Several genes have been involved in Hashimoto's thyroiditis pathogenesis, including genes of the immune response (coded in the Human Leukocyte Antigen complex) and thyroid function. Other immunoregulatory genes are involved in the development of Hashimoto's thyroiditis, including the single nucleotide polymorphisms in cytotoxic T lymphocyte-associated antigen four, protein tyrosine phosphatase non-receptor type twenty-two, and CD forty.
Among the environmental factors are insufficient or excessive iodine intake, infections, or the intake of certain medications. Several of the currently used anticancer drugs, such as interferon alpha, may cause autoimmune thyroid dysfunction.
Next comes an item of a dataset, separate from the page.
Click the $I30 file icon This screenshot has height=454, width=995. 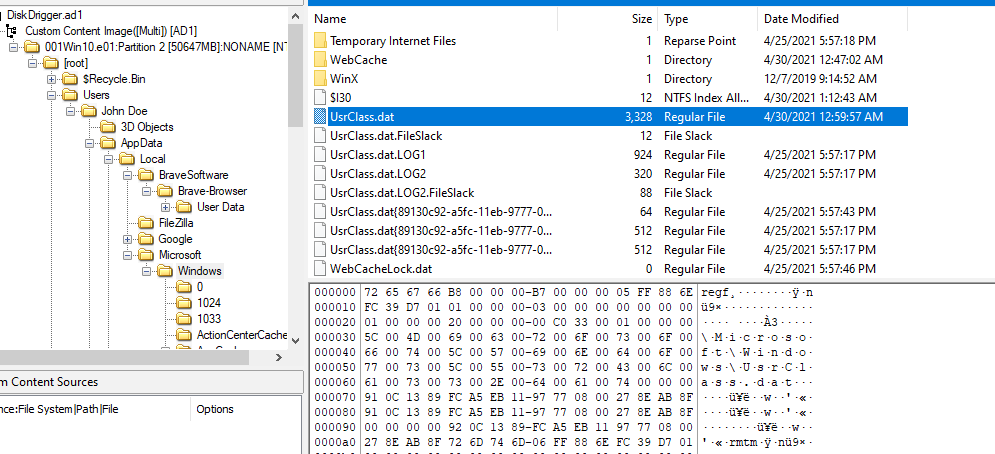click(321, 98)
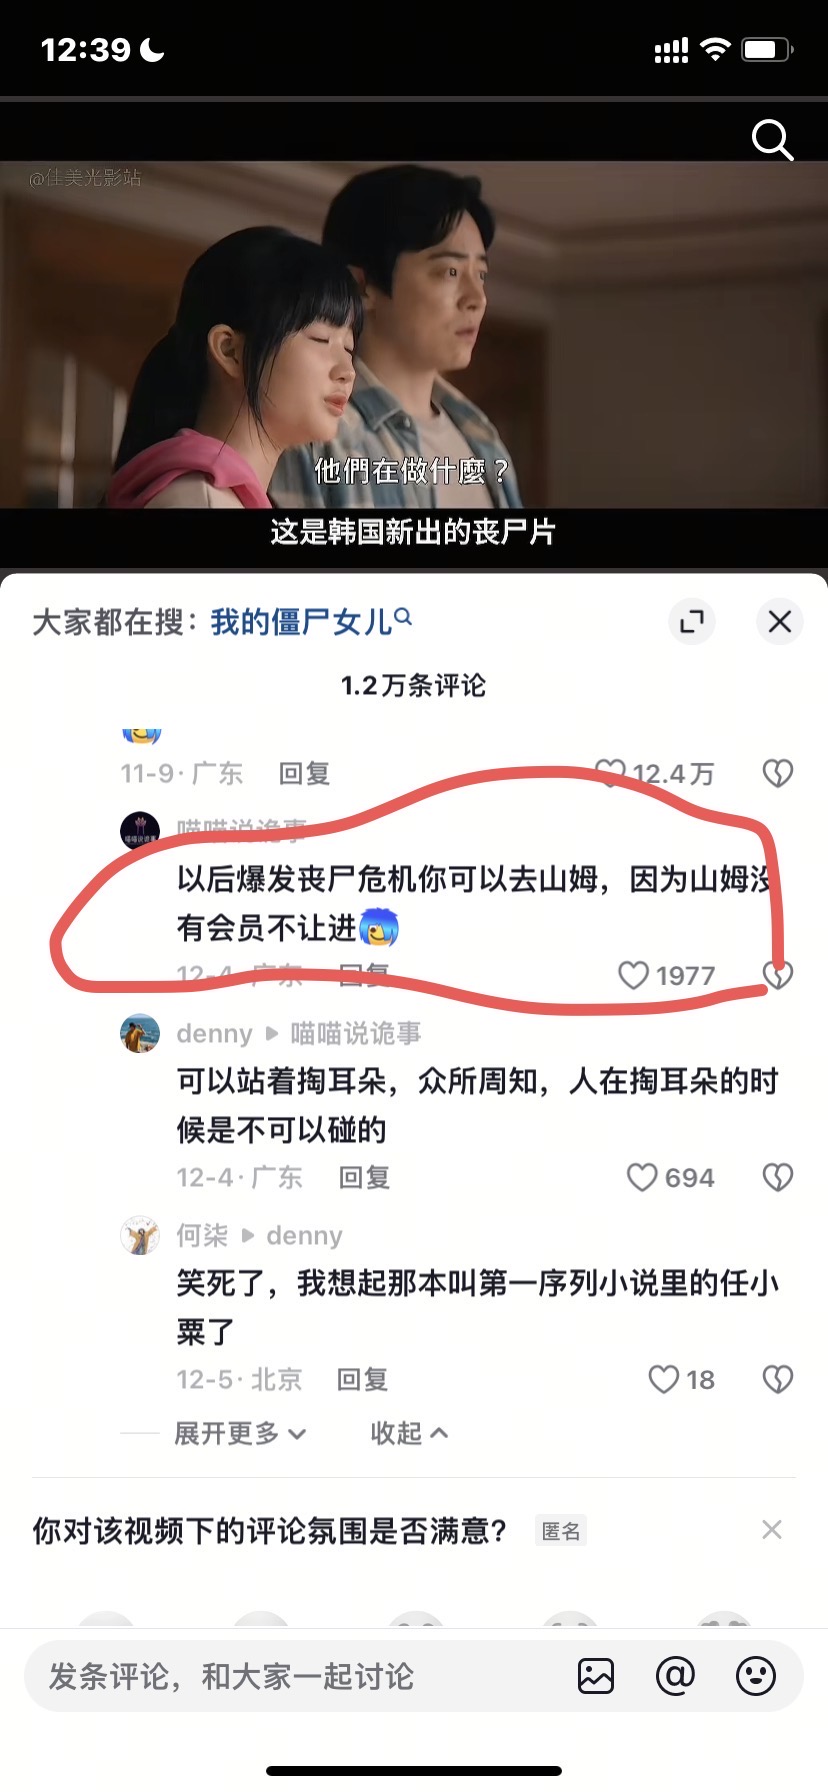This screenshot has height=1792, width=828.
Task: Reply to 何柒's comment from 北京
Action: 362,1380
The role of smoking and alcohol consumption in the etiopathogenesis of Hashimoto's thyroiditis is still not clear. The data suggest that moderate alcohol consumption may protect against Hashimoto's thyroiditis and the development of overt hypothyroidism. Furthermore, some studies indicate that smoking decreases the levels of thyroid autoantibodies and the risk of hypothyroidism. However, the mechanism for these protective effects of smoking and drinking remains unclear and must be elucidated. In recent years, the influence of stress on the development and course of Hashimoto's thyroiditis has also been investigated. Some studies suggest that stress is involved in the pathogenesis of Hashimoto's thyroiditis, while other evidence indicates that it has no effect. A randomized controlled trial by Markomanolaki et al. showed that managing stress is also important in treating Hashimoto's thyroiditis patients. After eight weeks of stress management intervention, patients demonstrated a reduction in anti-thyroglobulin antibody titers, decreased levels of stress, depression, anxiety and improved lifestyle. Additionally, the adequate levels of vitamin D and selenium may help prevent or delay the onset of Hashimoto's thyroiditis. Moreover, the risk of Hashimoto's thyroiditis is increased in other autoimmune diseases.
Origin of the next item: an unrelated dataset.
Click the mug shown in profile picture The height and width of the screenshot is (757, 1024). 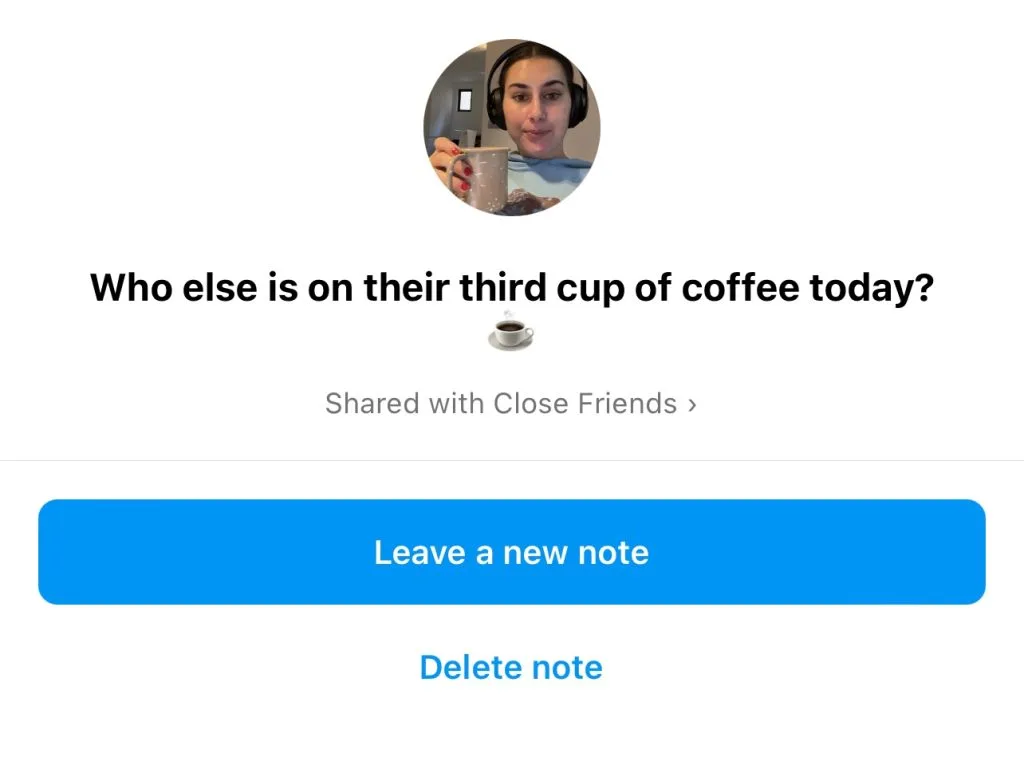tap(478, 178)
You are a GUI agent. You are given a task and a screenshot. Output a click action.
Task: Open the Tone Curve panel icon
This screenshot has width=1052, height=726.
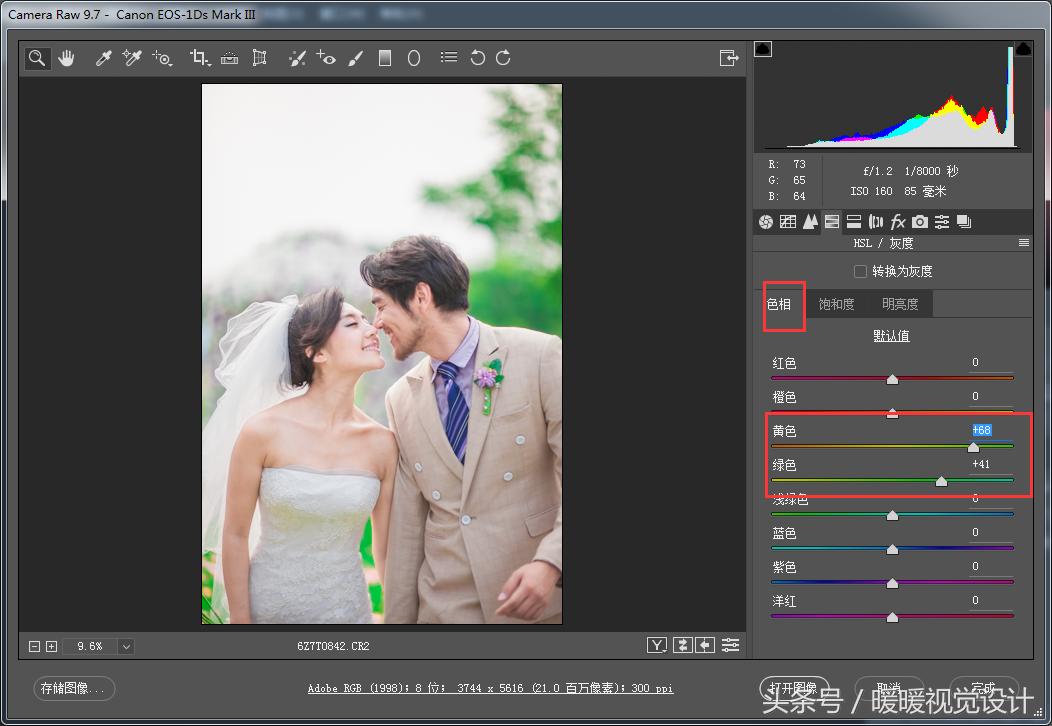point(787,222)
The therapy of hypothyroidism as a result of HT is a daily, oral administration of synthetic thyroid hormone-levothyroxine, at a dosage of one point six to one point eight micrograms per kilogram of body weight. The substitution therapy must be taken for life in order to maintain normal T S H levels. In addition to the use of L T four, an appropriate diet and supplementation may be an important aspect of the treatment process. Selenium supplementation is associated with a significant decrease in T P O Ab. On the other hand, inadequate dietary selenium intake may exacerbate HT. Moreover, recent data demonstrated that vitamin D supplementation may have a beneficial effect on the course of HT.
In this review, based on the current literature, the influence of micronutrients and the effectiveness of selected types of diets in the treatment of HT were assessed. We investigated the relationship between micronutrient supplementation, including vitamin D and selenium, and Hashimoto's thyroiditis. It has also not been established whether a gluten-free diet is necessary or whether any other diet may be of benefit in HT patients. Nutritional and supplementation guidelines for patients with Hashimoto's thyroiditis to improve health and quality of life and reduce the incidence of complications have still not been developed. Moreover, there was a need to summarize the current knowledge about the effect of overweight or obesity on the risk of metabolic disorders and the role of oxidative stress in HT patients. Their influence on the course of Hashimoto's thyroiditis has not been elucidated. We have tried to present a comprehensive view of these patients.